[shared by permission]

I learned my Forth initially from Chuck Moore and Elizabeth Rather, who were contracted by us to build the control system for our brand new 100-inch Infrared Telescope (the world’s first!) atop Mt. Jelm, about 25 miles SW of Laramie, Wyoming. c.a.., 1976.

The two of them spent a few weeks with us, and gave us 3 Astronomers (myself, John Hackwell, and Robert Gherz) our initial introduction to the system. In those days Forth was very easy to crash and hang, unintentionally. It had a mean time between reboots of around 10 minutes.

Once I left the department, closing in on my Ph.D., I hired on as the scientist at the Multiple Mirror Telescope Observatory, atop Mt. Hopkins, about 50 miles South of Tucson, AZ.

The MMT was the largest telescope in the world, at that time, with a 7 meter aperture, comprised of 6 x 72-inch mirrors arranged in a hexagonal pattern.

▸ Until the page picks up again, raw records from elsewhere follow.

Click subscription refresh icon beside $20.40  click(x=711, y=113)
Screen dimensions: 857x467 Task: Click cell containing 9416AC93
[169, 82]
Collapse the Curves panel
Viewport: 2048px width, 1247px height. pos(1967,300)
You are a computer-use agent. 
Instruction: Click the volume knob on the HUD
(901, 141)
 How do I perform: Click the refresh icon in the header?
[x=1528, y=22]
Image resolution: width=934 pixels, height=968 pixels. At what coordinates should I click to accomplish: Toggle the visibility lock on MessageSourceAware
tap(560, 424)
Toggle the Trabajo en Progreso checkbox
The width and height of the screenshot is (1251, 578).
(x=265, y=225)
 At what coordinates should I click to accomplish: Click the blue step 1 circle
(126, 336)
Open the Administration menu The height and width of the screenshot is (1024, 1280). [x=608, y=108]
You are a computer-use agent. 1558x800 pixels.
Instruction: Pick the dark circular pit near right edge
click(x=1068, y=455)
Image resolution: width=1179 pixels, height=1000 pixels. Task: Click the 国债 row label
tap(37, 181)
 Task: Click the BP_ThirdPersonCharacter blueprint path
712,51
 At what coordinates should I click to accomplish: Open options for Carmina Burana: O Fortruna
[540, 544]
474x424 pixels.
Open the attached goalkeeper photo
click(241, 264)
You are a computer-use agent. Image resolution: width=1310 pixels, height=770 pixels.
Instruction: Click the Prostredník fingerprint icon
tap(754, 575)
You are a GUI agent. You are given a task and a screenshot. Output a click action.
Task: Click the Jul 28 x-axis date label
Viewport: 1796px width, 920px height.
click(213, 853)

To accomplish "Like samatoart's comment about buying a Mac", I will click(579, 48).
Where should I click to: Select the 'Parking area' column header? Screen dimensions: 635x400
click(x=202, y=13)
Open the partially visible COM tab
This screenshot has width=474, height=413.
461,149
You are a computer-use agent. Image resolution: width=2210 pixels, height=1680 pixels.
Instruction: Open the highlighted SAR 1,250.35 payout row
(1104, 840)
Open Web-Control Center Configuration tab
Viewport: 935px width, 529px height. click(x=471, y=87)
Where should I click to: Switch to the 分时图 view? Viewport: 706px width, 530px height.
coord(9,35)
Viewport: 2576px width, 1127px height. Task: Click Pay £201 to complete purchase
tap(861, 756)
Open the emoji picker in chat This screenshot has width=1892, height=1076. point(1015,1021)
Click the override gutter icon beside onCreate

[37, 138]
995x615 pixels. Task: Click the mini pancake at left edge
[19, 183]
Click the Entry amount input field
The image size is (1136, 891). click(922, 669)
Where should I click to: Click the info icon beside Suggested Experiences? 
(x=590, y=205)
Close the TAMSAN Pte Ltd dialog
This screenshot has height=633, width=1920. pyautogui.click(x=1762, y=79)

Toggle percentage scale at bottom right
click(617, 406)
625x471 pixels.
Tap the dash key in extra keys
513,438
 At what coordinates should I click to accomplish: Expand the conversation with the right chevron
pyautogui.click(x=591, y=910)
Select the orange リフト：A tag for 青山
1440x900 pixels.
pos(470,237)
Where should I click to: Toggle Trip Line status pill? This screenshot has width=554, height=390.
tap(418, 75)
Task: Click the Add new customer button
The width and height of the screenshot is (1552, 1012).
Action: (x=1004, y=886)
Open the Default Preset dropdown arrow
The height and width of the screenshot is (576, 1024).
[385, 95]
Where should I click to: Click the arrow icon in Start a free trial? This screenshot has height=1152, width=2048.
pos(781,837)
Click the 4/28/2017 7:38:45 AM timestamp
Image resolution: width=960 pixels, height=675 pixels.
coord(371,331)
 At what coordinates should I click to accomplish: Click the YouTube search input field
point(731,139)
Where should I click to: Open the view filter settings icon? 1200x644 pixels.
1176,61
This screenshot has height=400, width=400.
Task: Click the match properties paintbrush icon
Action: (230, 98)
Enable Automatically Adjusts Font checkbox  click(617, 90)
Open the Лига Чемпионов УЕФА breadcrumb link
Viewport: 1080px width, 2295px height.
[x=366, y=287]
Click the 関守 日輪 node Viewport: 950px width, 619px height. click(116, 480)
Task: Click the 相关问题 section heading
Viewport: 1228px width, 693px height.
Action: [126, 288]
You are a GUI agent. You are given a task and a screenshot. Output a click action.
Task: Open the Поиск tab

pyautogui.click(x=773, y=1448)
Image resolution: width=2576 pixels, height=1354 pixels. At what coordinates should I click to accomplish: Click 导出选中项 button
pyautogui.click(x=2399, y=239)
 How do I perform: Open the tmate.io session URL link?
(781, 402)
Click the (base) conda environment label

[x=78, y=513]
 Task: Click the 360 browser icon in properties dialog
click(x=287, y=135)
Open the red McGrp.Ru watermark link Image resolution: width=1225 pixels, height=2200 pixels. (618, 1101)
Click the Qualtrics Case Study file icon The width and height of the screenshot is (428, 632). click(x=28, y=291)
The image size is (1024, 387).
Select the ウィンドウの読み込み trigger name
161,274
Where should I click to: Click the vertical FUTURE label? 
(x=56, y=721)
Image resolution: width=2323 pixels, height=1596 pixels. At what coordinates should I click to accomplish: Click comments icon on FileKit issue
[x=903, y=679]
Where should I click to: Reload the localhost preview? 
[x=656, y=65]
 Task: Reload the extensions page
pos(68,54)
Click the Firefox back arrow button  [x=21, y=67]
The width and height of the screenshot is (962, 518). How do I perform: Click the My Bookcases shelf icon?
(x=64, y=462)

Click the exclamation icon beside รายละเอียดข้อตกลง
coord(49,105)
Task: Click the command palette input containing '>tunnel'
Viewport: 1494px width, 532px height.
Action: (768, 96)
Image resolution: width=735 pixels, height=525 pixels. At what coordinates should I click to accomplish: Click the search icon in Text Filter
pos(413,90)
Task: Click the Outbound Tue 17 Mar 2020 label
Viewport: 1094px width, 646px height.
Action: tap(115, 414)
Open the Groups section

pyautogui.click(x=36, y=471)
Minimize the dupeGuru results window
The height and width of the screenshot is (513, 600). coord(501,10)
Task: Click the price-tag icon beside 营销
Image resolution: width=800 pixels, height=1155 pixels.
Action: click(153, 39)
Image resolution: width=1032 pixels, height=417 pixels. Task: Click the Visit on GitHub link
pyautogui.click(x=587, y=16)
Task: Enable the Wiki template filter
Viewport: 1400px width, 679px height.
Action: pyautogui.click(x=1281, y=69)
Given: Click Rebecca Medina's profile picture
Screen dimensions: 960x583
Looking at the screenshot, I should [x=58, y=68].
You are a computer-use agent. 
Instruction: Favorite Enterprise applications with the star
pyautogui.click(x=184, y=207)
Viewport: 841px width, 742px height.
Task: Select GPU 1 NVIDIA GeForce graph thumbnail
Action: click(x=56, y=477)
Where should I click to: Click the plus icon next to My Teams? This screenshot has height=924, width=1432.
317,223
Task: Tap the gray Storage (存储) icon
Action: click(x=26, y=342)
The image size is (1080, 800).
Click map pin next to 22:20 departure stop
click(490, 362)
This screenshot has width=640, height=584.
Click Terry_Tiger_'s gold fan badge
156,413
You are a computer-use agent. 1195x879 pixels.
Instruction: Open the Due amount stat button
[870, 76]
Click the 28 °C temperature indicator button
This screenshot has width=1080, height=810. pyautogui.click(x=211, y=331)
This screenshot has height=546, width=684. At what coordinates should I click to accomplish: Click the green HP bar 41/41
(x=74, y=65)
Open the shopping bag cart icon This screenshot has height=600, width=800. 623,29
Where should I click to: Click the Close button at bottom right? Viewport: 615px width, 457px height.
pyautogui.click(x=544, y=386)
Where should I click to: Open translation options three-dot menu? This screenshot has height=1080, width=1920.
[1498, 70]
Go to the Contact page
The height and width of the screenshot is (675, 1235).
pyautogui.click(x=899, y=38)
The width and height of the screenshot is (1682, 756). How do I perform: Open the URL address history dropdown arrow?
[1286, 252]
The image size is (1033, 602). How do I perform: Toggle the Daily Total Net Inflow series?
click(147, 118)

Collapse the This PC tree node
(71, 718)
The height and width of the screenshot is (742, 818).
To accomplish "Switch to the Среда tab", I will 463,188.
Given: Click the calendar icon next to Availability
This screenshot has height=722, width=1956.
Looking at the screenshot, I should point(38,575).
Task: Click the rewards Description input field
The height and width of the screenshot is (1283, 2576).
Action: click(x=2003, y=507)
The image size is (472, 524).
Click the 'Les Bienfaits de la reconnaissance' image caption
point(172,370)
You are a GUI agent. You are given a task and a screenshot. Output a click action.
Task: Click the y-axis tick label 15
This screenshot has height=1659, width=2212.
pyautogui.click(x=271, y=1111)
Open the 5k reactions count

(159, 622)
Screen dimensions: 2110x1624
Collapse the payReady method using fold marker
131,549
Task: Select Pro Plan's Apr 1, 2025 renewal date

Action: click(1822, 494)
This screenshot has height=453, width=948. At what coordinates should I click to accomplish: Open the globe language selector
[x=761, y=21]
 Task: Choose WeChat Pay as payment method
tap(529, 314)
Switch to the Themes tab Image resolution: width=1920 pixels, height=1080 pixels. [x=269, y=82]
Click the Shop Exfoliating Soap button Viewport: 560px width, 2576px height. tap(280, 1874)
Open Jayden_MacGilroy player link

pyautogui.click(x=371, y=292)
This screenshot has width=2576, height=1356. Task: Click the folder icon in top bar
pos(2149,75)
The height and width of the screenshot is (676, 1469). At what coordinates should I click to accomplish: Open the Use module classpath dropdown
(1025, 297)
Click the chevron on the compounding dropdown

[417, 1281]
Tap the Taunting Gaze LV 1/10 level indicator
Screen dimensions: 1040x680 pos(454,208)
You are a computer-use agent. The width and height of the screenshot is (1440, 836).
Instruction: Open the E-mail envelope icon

Each of the 6 separate telescopes sent their light to a common focus in the center. 

So the pointing and tracking problem also had to include a beam combiner control system, in addition to running its Alt-Az mount.

When I first arrived, the MMTO had budgeted around $10K for control computing and was using an ancient Tektronix calculator - I kid you not. An observatory with, at the time, a $10M annual operating budget using a $10K BCD calculator.

So we scrounged up a couple of used Data General Nova 800 minicomputers. 16-bit wordsize, word addressable (not byte), and 32 kWords of core memory on them. The 800 designation came from its fantastic speed, at the time, with a Read-Modify-Write cycle time of 800 ns. Being core memory, every read was destructive and had to be re-written back into the core memory in a cycle.

We kept one machine running by stealing parts from the other as they wore out. My partner in crime was John Montgomery who had come from Aerospace Corp and their 10 meter millimeter-wave radio telescope - which goes back to my very beginning in NYC…

In NYC I began my graduate studies in Theoretical Astrophysics with Chi Yuan, who studied under C.C.Lin at MIT. We were doing gravitational spiral density wave theory to discover why galaxies formed spiral arms. And in support of our theories we also did observations of Carbon Monoxide in nearby spiral arms of our galaxy.

Carbon monoxide can only form in protected cocoons in deep space, buried deep inside of clouds of dust and neutral hydrogen - to protect the fragile chemical bond from damaging ultraviolet light from all the stars nearby. As such, it exists in pockets at near 10 degK, inside the clouds of dust and gas.

You can’t see neutral hydrogen H2 because it is a symmetric dumbell molecule and has no reason, quantum mechanically, to notify you when it changes its rotational state due to excitation or relaxation.

But Carbon Monoxide, an asymmetric dumbell molecule, has a J 1 -> 0 transition line at 115 GHz as it moves from a state with 1 unit of angular momentum, back to zero angular momentum.

Atop Pupin Hall at Columbia University there was a 1 meter Cassegrain dish radio telescope operating at 115 GHz to observe nearby CO lines. We used that telescope to map out the next-door Taurus Arm of our galaxy.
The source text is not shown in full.